As a solver, my favorite clues are the ones that make me think, “What on earth can this mean?” One recent clue that gave me that reaction came from Brendan Emmett Quigley’s 9/20/17 AV Club crossword (which is titled “The Lay of the Land”). At first, I couldn’t make sense of the clue [Like slightly firm elbows, e.g.] When I read it, I thought, “What the heck is a slightly firm elbow? … Hmm … AKIMBO doesn’t fit … Hmm …” Eventually I achieved a great aha moment — AL DENTE!

I also love clues that put a fresh spin on old crosswordese or teach me interesting pieces of trivia. I find that The Chronicle of Higher Education and Peter Gordon’s Fireball Crosswords are particularly strong in that regard.

[Joanne poses with members of a crossword seminar,
showing off prizes from our pals at Penny Dell Puzzles.]

4. What’s next for Joanne Sullivan?

I’m currently focusing on giving crossword puzzle seminars. For years I had mistakenly assumed that crosswords were boring and impossible to solve.

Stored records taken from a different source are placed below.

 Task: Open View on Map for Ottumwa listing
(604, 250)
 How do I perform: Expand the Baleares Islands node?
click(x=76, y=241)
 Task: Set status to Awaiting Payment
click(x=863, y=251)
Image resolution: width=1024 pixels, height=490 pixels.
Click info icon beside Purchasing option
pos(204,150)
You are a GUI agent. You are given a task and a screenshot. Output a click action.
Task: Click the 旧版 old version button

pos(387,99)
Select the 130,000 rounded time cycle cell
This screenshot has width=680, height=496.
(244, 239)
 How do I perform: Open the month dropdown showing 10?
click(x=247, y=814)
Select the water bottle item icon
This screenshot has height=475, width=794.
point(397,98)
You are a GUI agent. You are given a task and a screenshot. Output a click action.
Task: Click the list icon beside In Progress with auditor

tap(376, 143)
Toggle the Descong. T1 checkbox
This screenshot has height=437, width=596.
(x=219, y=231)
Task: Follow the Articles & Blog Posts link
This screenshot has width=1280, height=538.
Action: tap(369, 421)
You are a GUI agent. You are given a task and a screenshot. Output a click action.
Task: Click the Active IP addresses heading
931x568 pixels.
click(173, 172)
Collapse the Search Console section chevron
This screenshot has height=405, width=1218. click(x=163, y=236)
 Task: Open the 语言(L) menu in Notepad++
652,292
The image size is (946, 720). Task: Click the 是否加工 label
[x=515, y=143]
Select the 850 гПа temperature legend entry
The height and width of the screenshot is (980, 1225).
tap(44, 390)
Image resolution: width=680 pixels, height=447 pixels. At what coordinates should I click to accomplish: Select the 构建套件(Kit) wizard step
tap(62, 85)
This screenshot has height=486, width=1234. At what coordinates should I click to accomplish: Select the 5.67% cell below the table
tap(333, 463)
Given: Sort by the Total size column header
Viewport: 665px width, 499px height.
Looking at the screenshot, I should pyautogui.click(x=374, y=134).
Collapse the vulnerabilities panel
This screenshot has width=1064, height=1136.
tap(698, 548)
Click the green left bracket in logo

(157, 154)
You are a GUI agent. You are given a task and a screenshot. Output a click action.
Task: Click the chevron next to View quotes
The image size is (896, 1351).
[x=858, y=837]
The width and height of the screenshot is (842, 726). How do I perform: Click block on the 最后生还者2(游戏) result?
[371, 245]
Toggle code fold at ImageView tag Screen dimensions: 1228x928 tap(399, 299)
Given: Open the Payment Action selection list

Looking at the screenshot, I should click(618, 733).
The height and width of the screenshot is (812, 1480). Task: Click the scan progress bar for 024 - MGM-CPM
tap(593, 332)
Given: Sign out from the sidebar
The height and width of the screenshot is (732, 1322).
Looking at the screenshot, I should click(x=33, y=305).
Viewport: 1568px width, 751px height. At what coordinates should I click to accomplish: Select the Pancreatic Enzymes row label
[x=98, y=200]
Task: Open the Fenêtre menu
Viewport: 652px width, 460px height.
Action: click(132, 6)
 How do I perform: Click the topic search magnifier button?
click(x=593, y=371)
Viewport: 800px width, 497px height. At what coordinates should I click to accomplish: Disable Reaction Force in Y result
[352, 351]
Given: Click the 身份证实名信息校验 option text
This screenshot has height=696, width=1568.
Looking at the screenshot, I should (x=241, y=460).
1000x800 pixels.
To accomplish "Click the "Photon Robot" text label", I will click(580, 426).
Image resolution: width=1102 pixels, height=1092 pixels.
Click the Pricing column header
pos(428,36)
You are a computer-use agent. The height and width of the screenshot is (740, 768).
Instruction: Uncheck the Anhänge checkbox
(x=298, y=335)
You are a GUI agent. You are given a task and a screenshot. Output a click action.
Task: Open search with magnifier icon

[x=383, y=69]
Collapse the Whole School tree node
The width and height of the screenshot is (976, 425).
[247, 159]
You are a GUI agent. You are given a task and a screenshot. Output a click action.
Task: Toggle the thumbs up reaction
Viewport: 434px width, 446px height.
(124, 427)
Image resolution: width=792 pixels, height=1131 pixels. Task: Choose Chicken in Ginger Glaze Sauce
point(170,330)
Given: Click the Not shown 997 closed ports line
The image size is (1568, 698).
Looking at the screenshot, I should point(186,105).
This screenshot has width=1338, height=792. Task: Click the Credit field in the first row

Now I enjoy showing skeptics how fun crosswords can be and giving people tips that help them improve their solving skills. I love hearing from novices who tell me that I inspired them to start solving crosswords and veteran solvers who say that my tips helped them tackle more difficult puzzles.

I recently taught my first children’s classes and was blown away by the kids’ intelligence and enthusiasm. I’m so glad those children caught the puzzle bug early and didn’t waste decades avoiding crosswords as I did.

5. If you could give the readers, writers, aspiring constructors, and puzzle fans in the audience one piece of advice, what would it be?

Read Patrick Berry’s PDF publication Crossword Constructor’s Handbook. The former print version of that book (Crossword Puzzle Challenges for Dummies) taught me more about constructing crosswords than any other source.

Cruciverbalists might find the information about crossword construction interesting even if they don’t aspire to create puzzles themselves. The book includes 70 crosswords by Patrick Berry (who many crossword aficionados consider the preeminent crossword constructor) so it’s worth the $10 for the puzzles alone.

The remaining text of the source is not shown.